Verizon Business Builds Trans-Atlantic Mesh with Ciena CoreDirector

Verizon Business has deployed a highly-resilient mesh network based on Ciena CoreDirector Multiservice Optical Switches across its terrestrial and undersea cable network. The new configuration provides six diverse paths for rerouting traffic, if needed, on three major submarine cable network systems. Verizon has deployed Ciena CoreDirector multiservice optical switching platforms at locations in both the United States and Europe. Networked CoreDirectors continually evaluate the health of the network and maximize its resiliency.



Verizon Business now plans to expand this project to the terrestrial global IP network in both the United States and Europe in 2007.




Verizon said the six-way mesh ensures greater resiliency for customer voice and data traffic traversing the Atlantic Ocean. Previously, trans-Atlantic submarine networks used ring configurations to provide redundant paths.
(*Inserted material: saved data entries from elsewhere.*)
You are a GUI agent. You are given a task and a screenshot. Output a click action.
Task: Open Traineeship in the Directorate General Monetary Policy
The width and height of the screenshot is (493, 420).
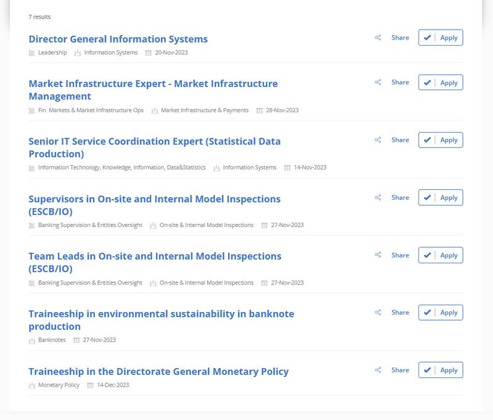pos(158,371)

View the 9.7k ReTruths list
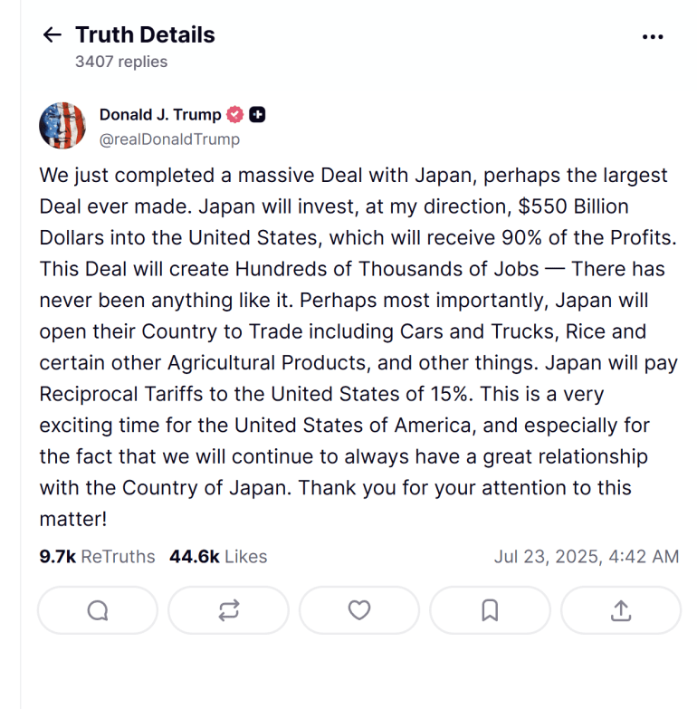coord(97,557)
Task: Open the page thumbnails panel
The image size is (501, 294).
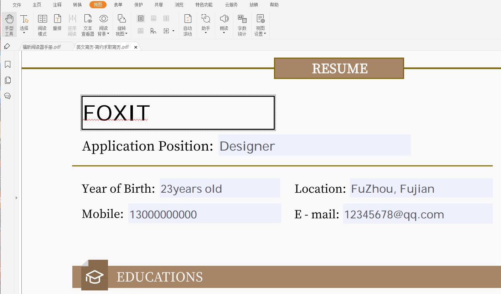Action: pos(7,80)
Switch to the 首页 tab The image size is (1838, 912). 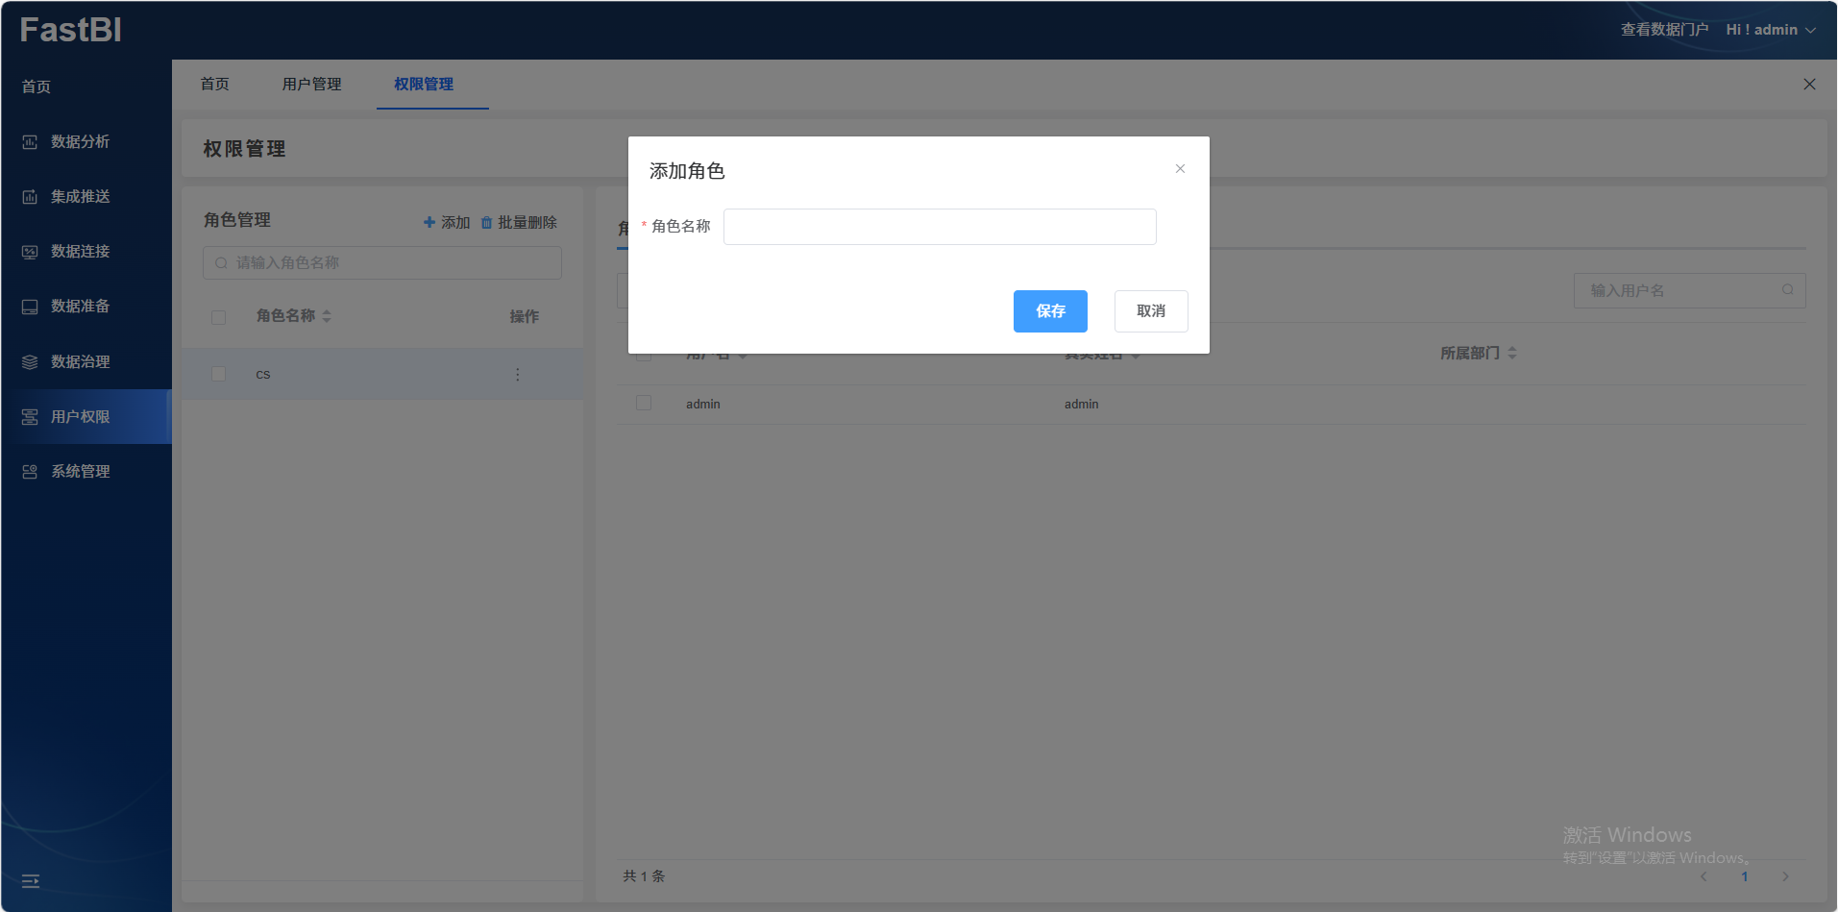[214, 85]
However, that architecture provides protection against only a single failure within any network ring. In the event of a service interruption on two or more segments of the same network system, no physical cable restoration is available until a cable ship is deployed to make repairs.
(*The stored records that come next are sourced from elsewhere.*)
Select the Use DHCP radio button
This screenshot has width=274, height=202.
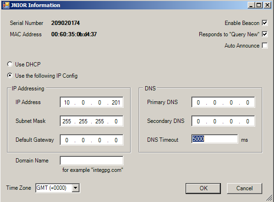(10, 64)
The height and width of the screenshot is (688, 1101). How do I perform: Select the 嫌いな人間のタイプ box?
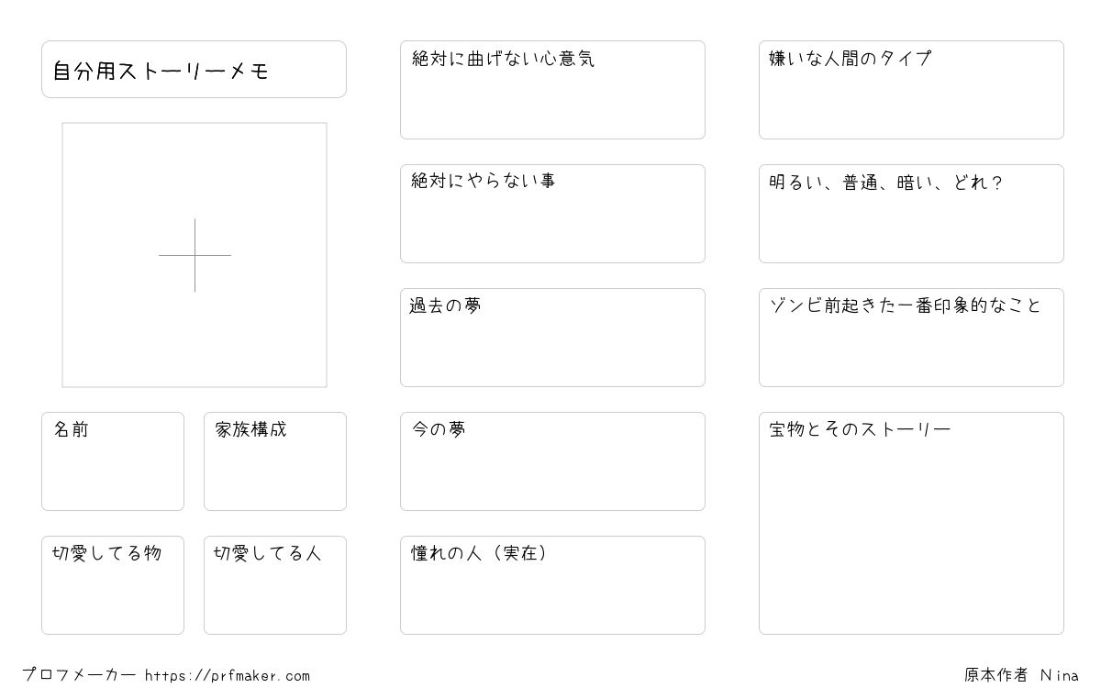point(911,90)

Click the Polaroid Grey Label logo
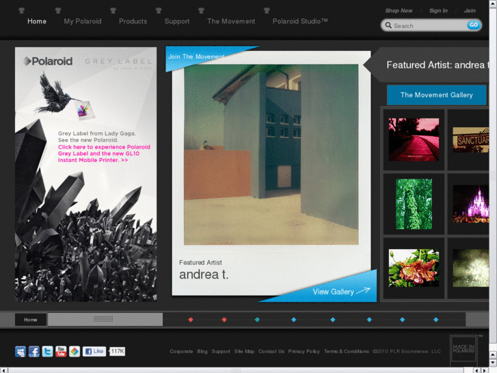(48, 61)
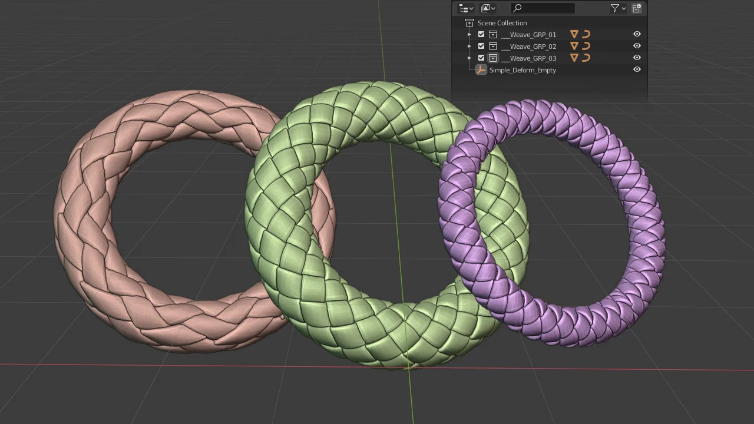Viewport: 754px width, 424px height.
Task: Click the Scene Collection icon
Action: click(469, 22)
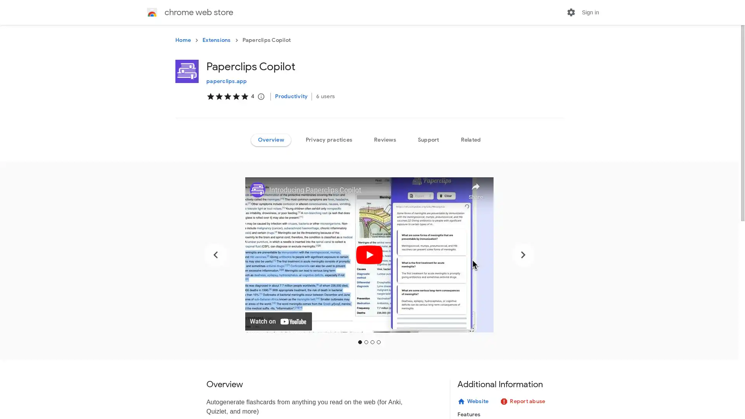Click the Paperclips Copilot extension icon
This screenshot has height=419, width=745.
point(187,71)
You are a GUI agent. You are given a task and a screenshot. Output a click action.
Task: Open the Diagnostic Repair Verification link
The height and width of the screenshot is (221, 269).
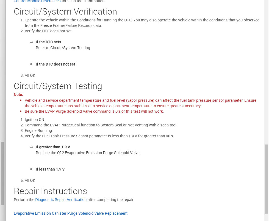(x=61, y=200)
"Although mesh designs have been used in the past on terrestrial networks, we believe this is the most advanced design used for an undersea cable network system," said Ihab Tarazi, vice president of Verizon Business' global network planning."



Ciena's CoreDirector mesh network is shared across multiple "working" routes using a unique "FastMesh" restoration technology that can dynamically reroute services around failures using available bandwidth anywhere in the network. In addition, CoreDirector supports multiple classes of service that map service levels to network resources by combining protection and restoration with routing and signaling intelligence so services can be delivered over the route with the appropriate level of protection and lowest cost.



Each customer circuit is assigned a specific end-to-end path. If there is a service interruption, transport equipment switches to protection circuits that are either pre-assigned or determined by the system. Traffic is rerouted to the next best available path or paths.